Sebuah sapaan ringan kukirimkan untuknya melalui WA. Beberapa menit kemudian jawabannya muncul di layar tabku. Aku senang, setidaknya dia bisa menemani kebosananku. Sayang, dia sedang sakit. Artinya dia mungkin tidak akan antusias mengobrol denganku. Doa standar kutuliskan, "Syafakillah, kak". Dia mengucapkan terimakasih, tetap dengan bahasanya yg lembut, seperti dulu. Basa basi aku menanyakan sakitnya, saat itu pikirku dia mungkin sedang demam, batuk, flu, atau penyakit-penyakit musiman yang lain. Hingga sedikit demi sedikit dia bercerita.

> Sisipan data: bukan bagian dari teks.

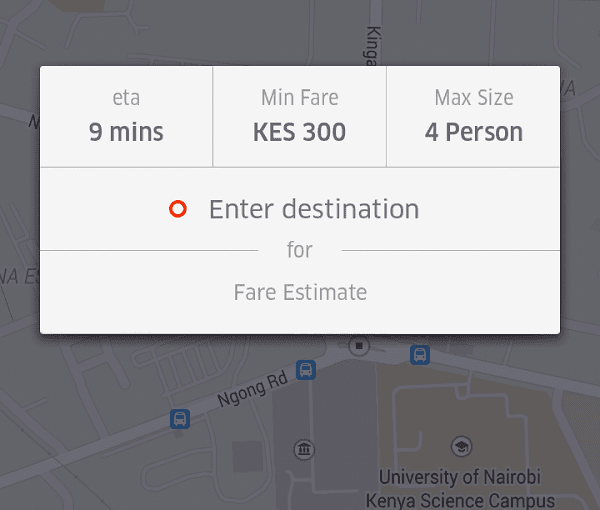This screenshot has height=510, width=600.
Task: Tap the lowest-left bus stop icon on Ngong Rd
Action: 180,419
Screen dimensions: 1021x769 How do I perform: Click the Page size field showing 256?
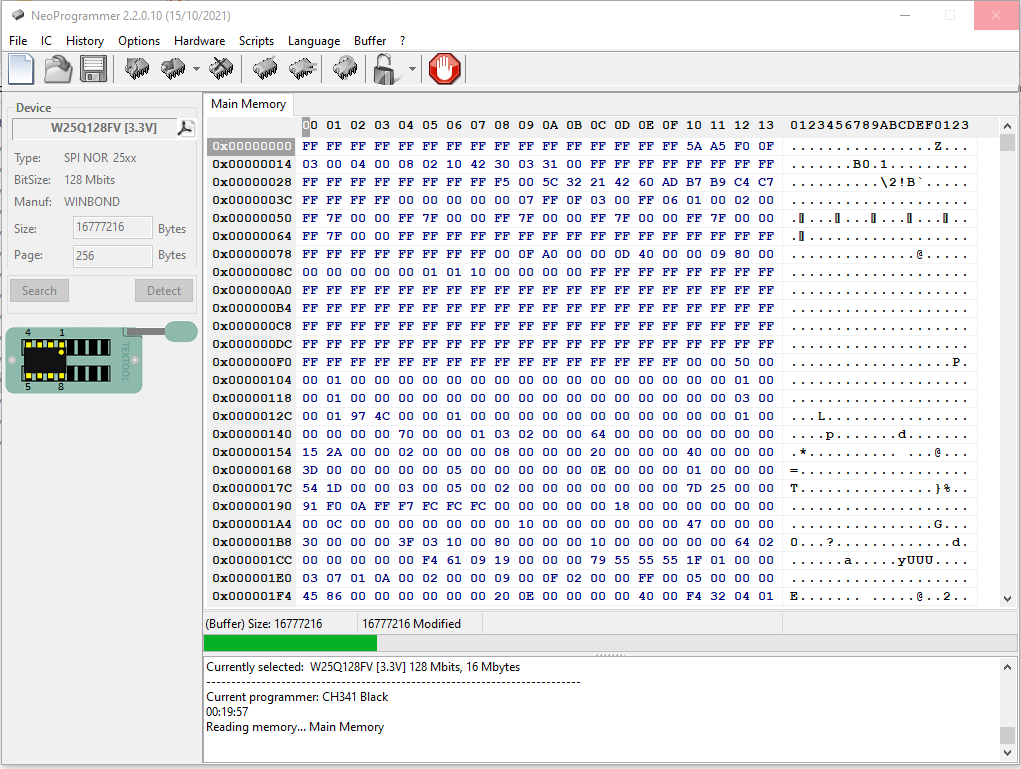(112, 255)
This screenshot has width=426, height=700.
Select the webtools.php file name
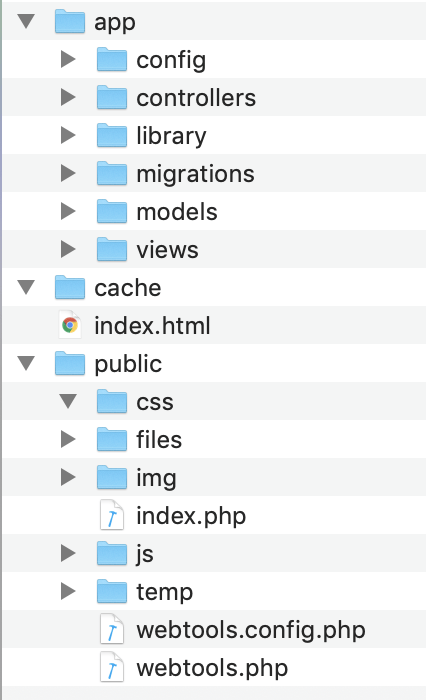pyautogui.click(x=212, y=668)
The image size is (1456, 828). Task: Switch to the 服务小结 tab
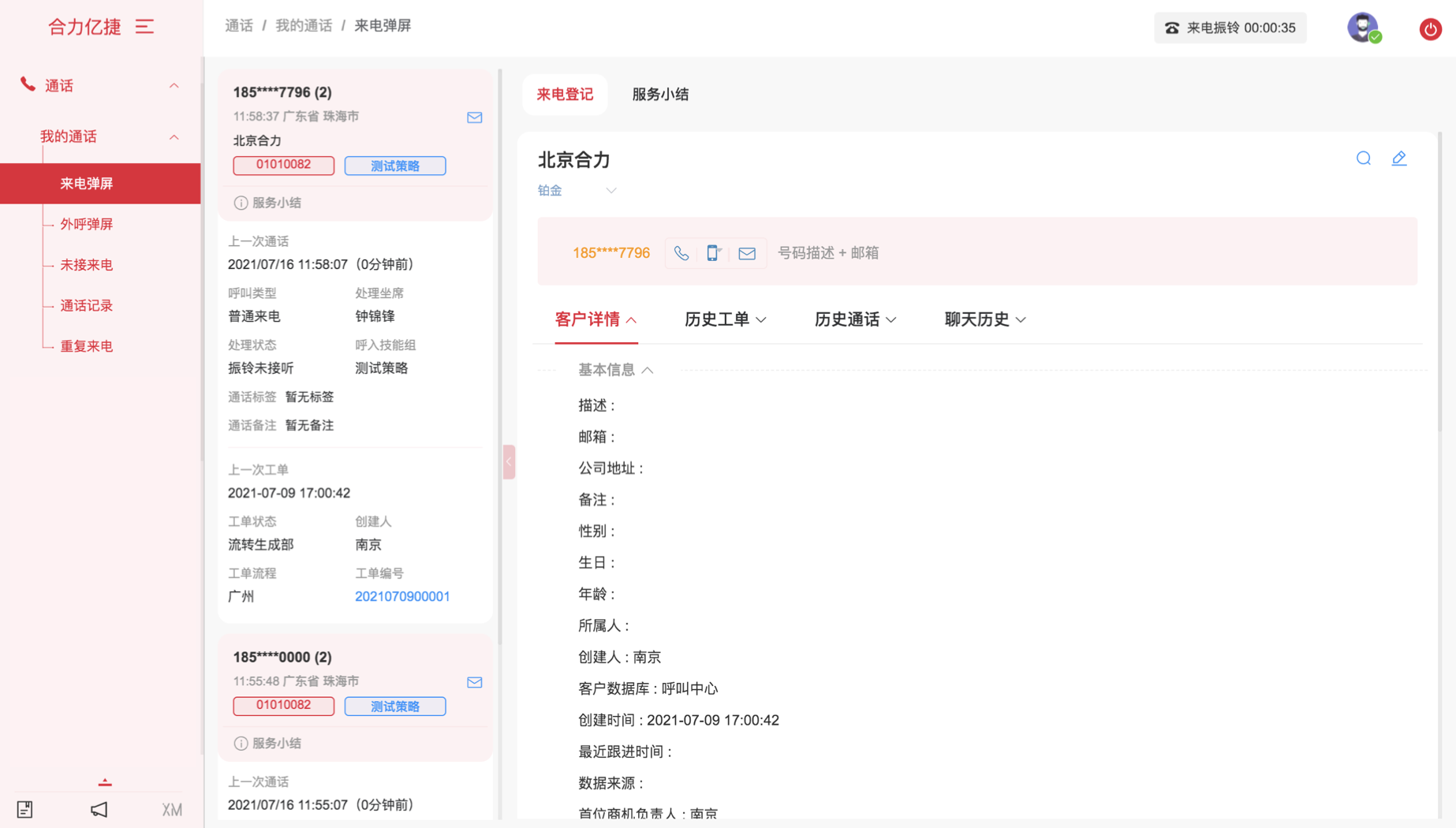(660, 95)
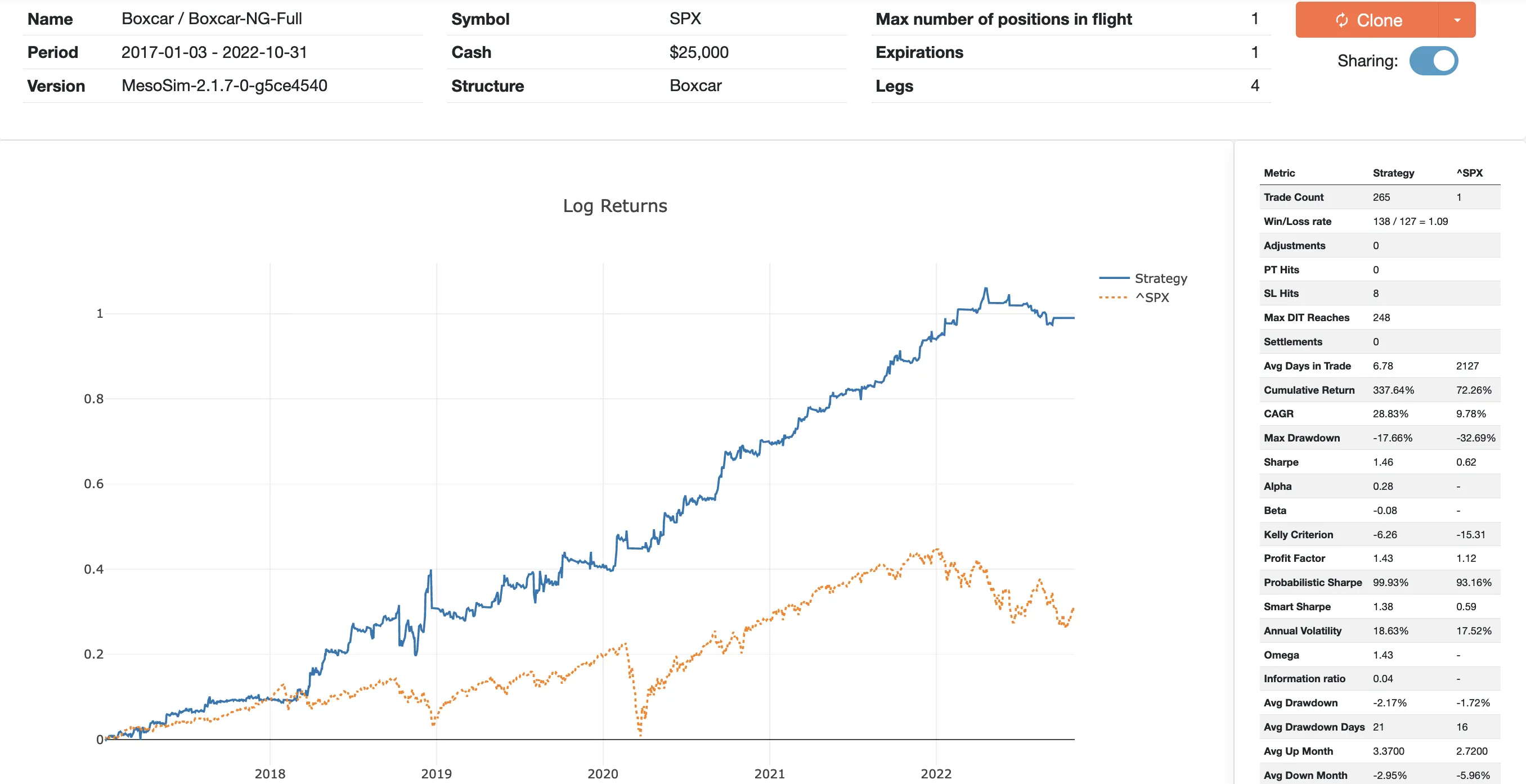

Dia sedang menderita DBD, aku mulai lebih prihatin. Bagaimanapun DBD adalah jenis penyakit yang perlu diwaspadai. Lalu dia melanjutkan dalam jawabannya, " sama TB kelenjer". Aku seketika terhenyak, astaghfirullah. Bukankah itu jenis penyakit yang membutuhkan pengobatan kontinu selama 6 bulan itu. Dan benar, sudah sebulan ia menjalani pengobatan rutin. Ia lalu menceritakan lebih detail kondisinya. Di awal menderita DB, ia sering jatuh pingsan, lalu penyakit tambahan muncul, yang makin memperlemah kondisi fisiknya. Saat sedang drop, dia hanya bisa berbaring di atas tempat tidur, tidak bisa berjalan, bahkan susah berbicara. Ada benjolan di lehernya, badannya semakin kurus, rambutnya mulai rontok. MasyaAllah, bagaikan ada sengatan di hatiku. Dia sahabatku, saudara seperjuanganku, kakak yang selalu mendampingi dan mendengarkan curhatku. Saat ini dia tengah diuji, dan aku tidak tahu apa-apa tentang hal ini. Dimana makna ukhuwah yang selama ini aku gembor-gemborkan. Saat ini, rasanya aku ingin berlari memeluknya, menguatkannya. Tapi, lagi-lagi sebuah sengatan menyerang hatiku," Millah gak boleh dekat-dekat kakak, nanti ketularan. Kakak sekarang punya alat makan sendiri, cuci baju terpisah, di kamar sendiri, selama beberapa bulan ini kakak harus sendiri." Ya Allah, aku tak mampu lagi membendung air mataku.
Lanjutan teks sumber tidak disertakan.